▶ **Assignment**
If a line in the data below contains the word "screenshot", copy it out.

▶ **Data provided**
··········
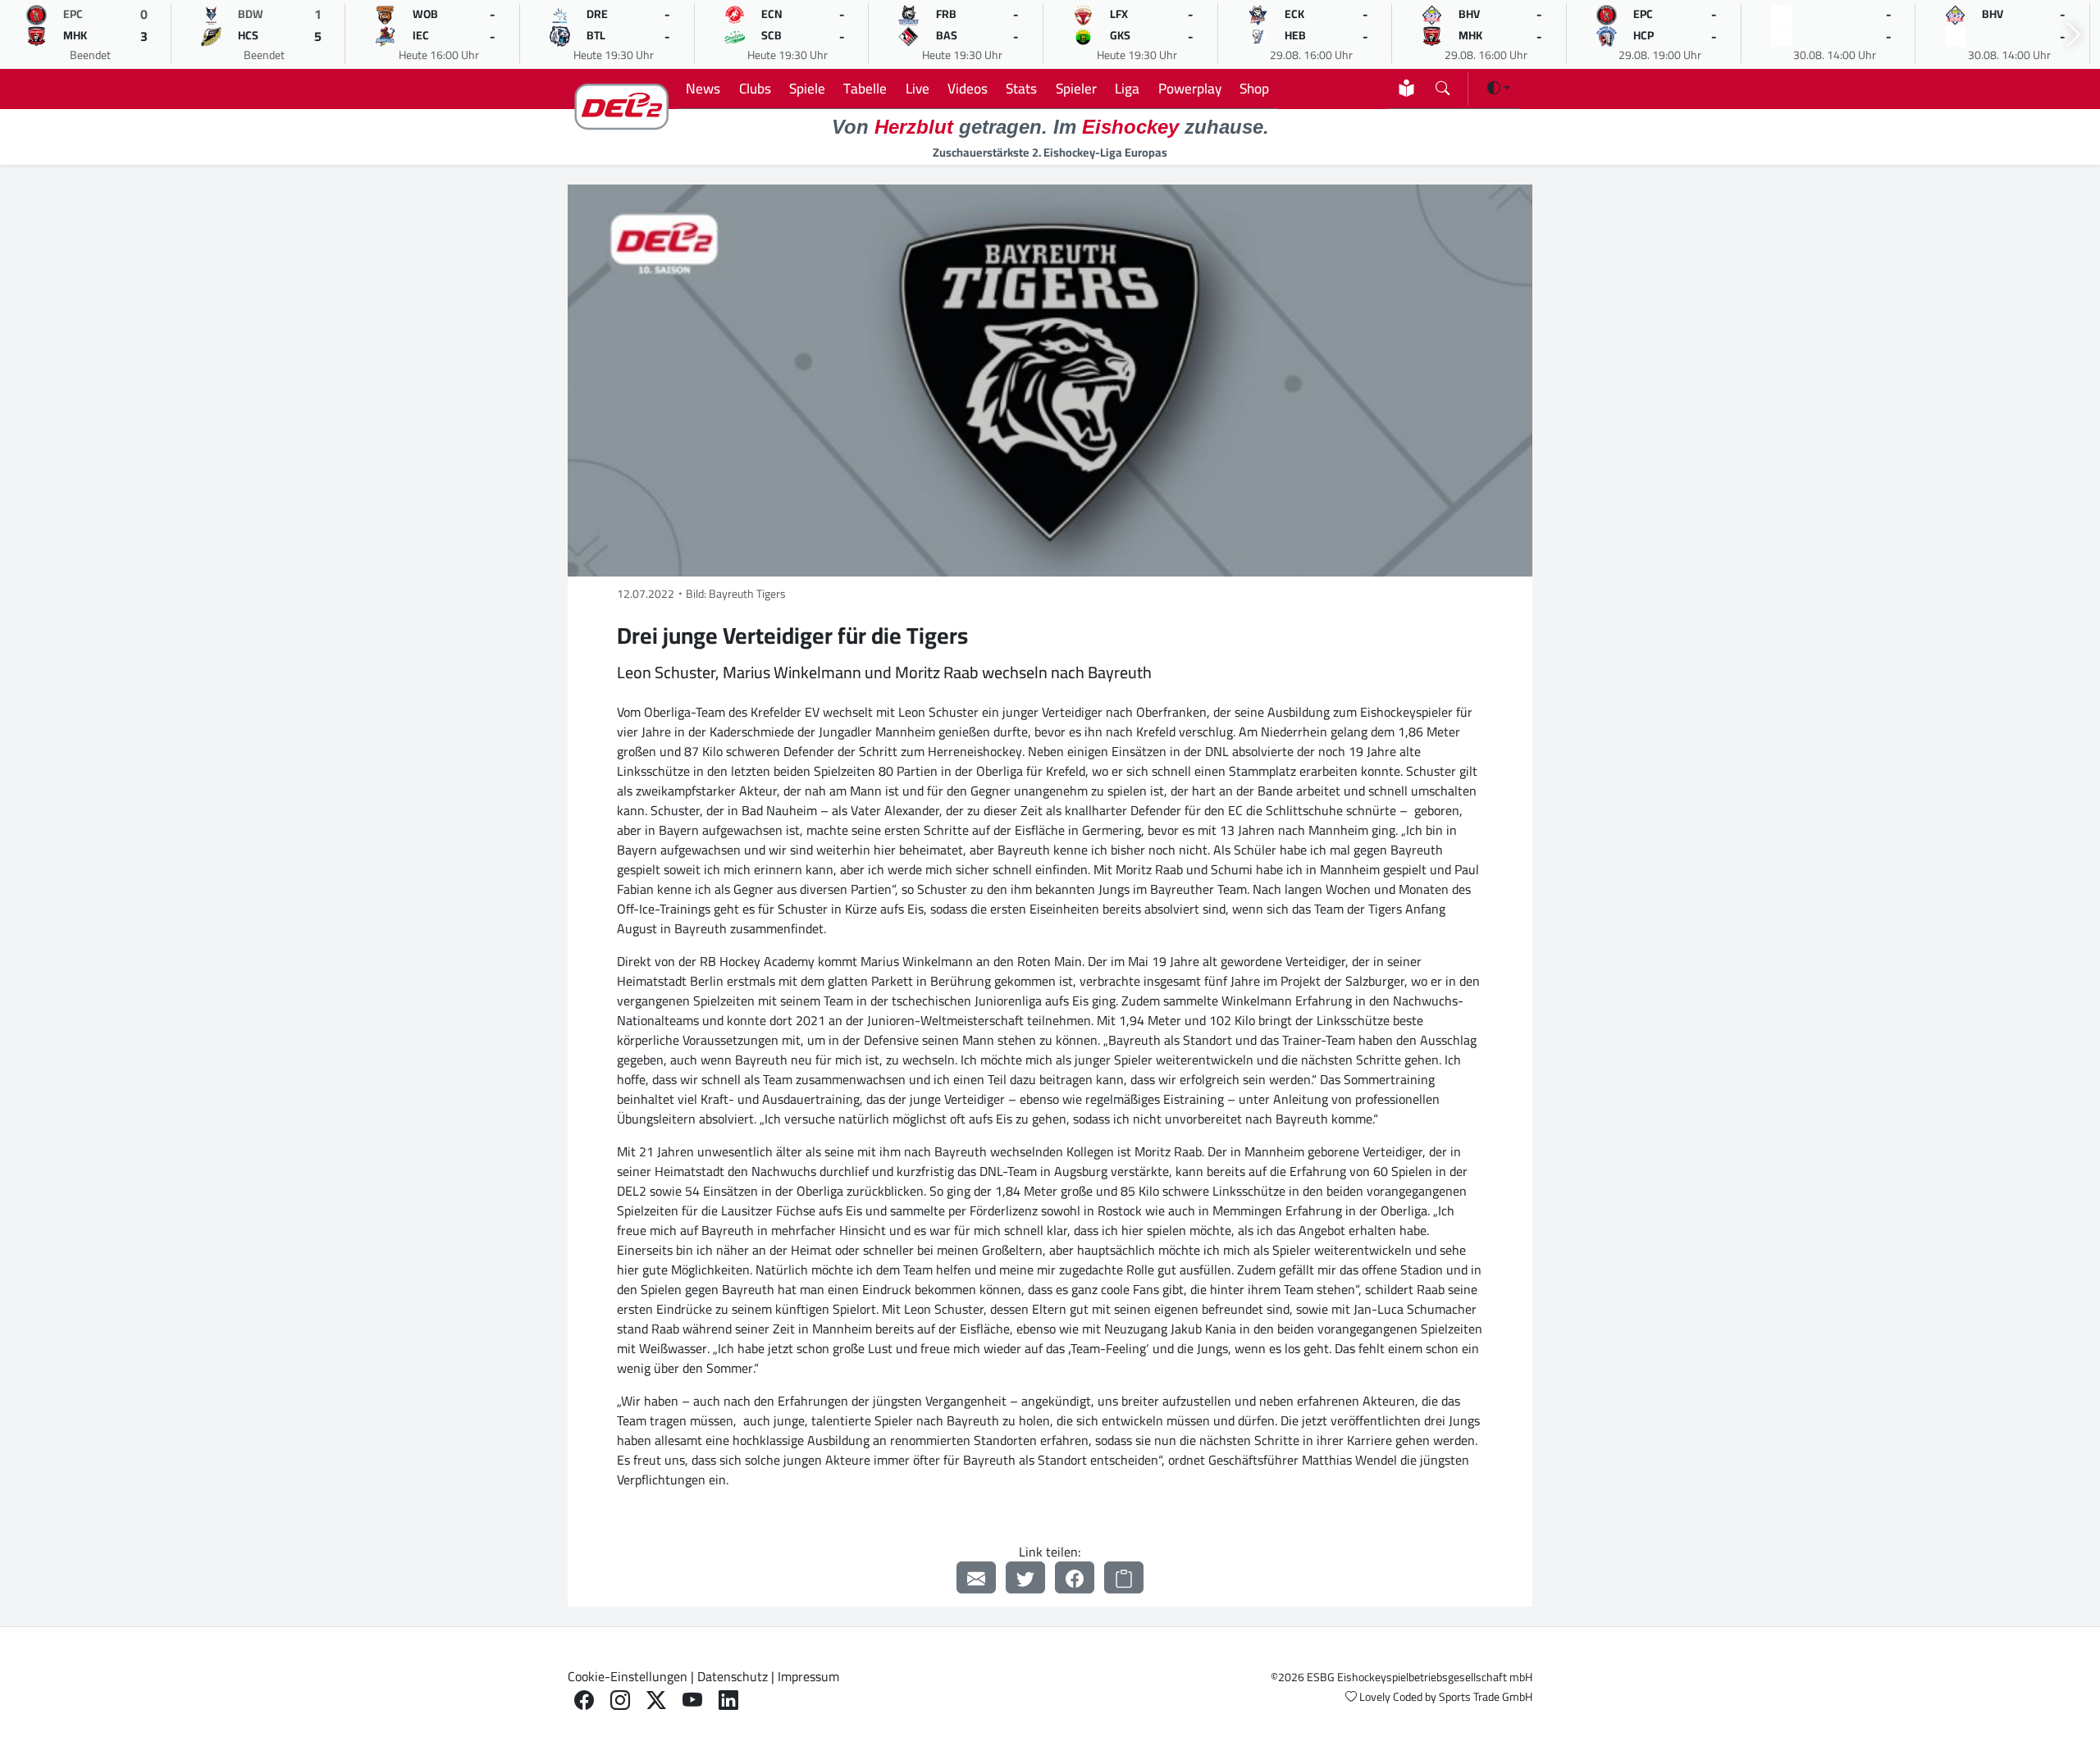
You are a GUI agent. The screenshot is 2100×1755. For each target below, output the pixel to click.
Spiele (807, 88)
··········
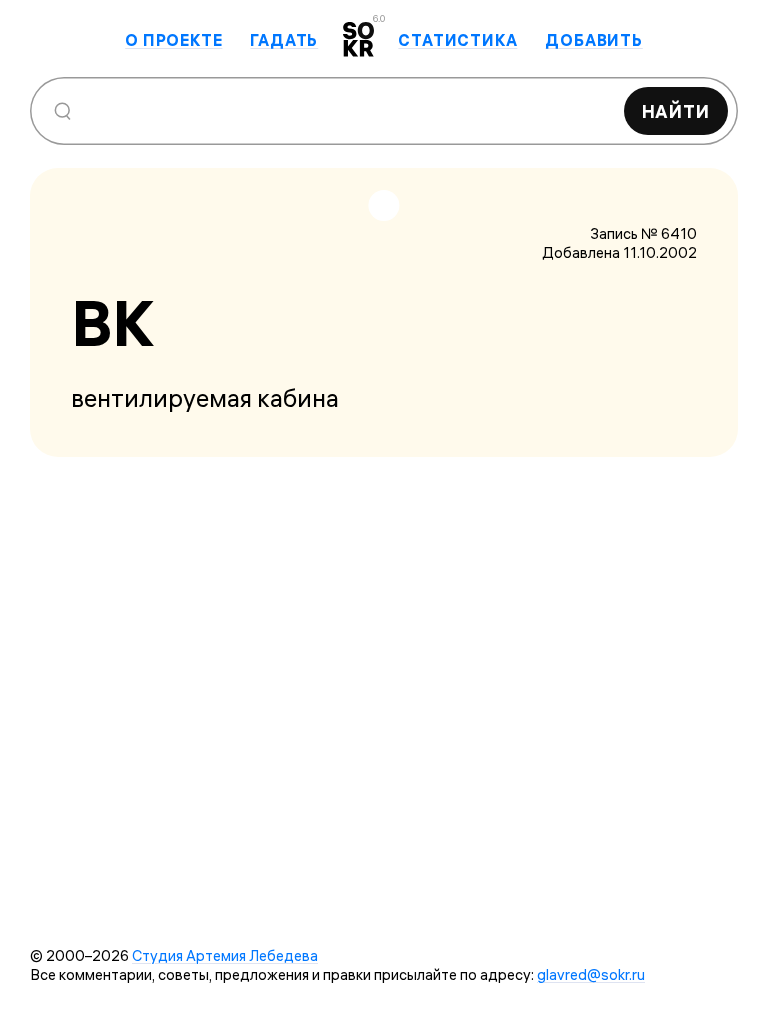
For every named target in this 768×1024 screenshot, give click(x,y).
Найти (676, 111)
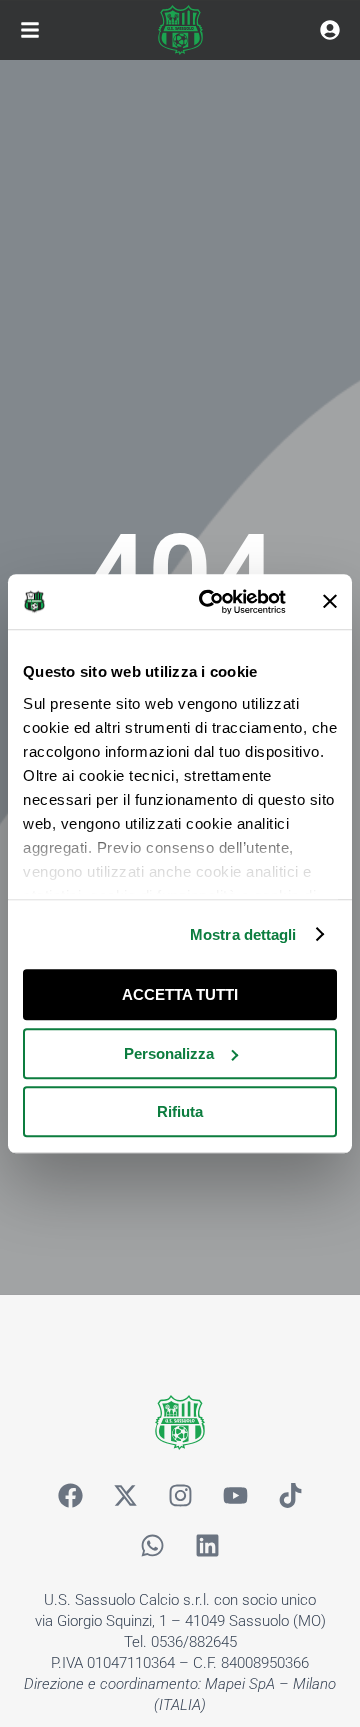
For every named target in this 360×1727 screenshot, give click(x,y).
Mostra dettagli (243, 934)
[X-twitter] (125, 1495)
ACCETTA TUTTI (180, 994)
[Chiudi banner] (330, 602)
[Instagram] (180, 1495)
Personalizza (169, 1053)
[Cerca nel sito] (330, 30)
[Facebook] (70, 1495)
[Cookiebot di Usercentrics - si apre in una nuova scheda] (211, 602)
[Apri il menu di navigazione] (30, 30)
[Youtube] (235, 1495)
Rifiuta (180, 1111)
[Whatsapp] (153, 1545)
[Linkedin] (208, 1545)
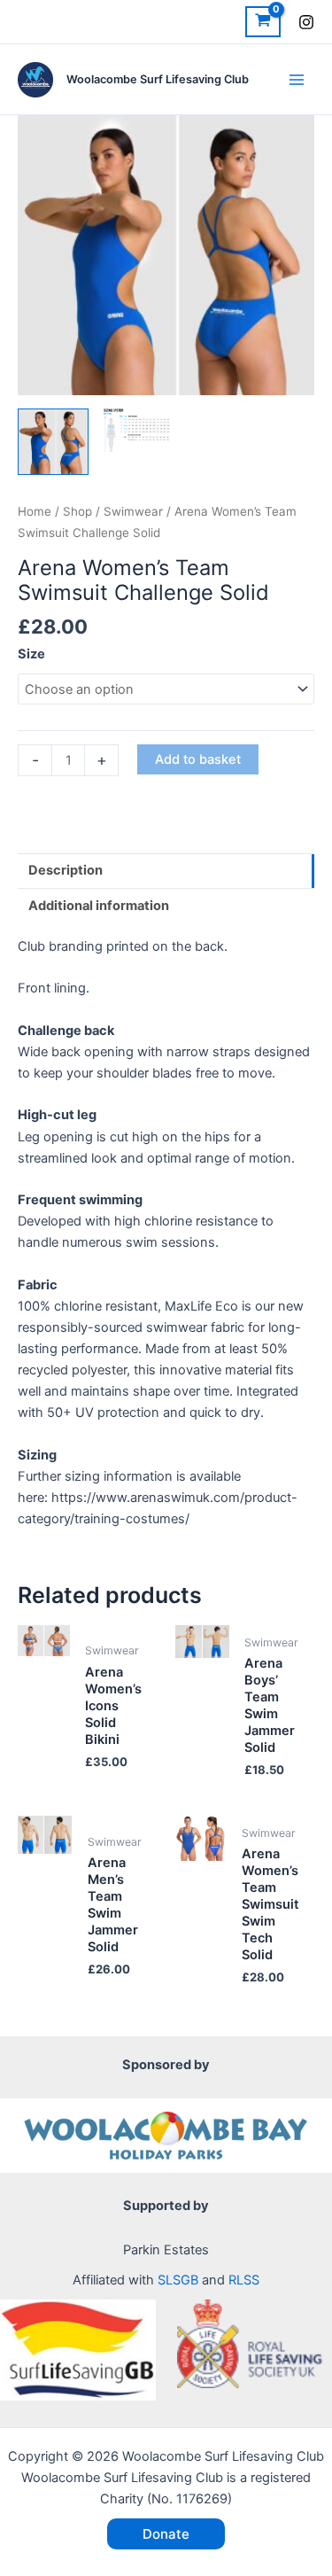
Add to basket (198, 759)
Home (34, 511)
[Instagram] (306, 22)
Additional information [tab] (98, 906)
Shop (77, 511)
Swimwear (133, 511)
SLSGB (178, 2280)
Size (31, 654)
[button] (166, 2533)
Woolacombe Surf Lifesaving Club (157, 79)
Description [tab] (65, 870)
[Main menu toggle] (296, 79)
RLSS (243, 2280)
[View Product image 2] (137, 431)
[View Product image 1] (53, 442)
··········
▶ **Exercise solution**
You are a GUI agent. The screenshot is 2100×1755. For each target below, output the pixel to click.
For every named target in this 768×1024 screenshot, give click(x,y).
For every named target in this 360×1727 screenshot, give click(x,y).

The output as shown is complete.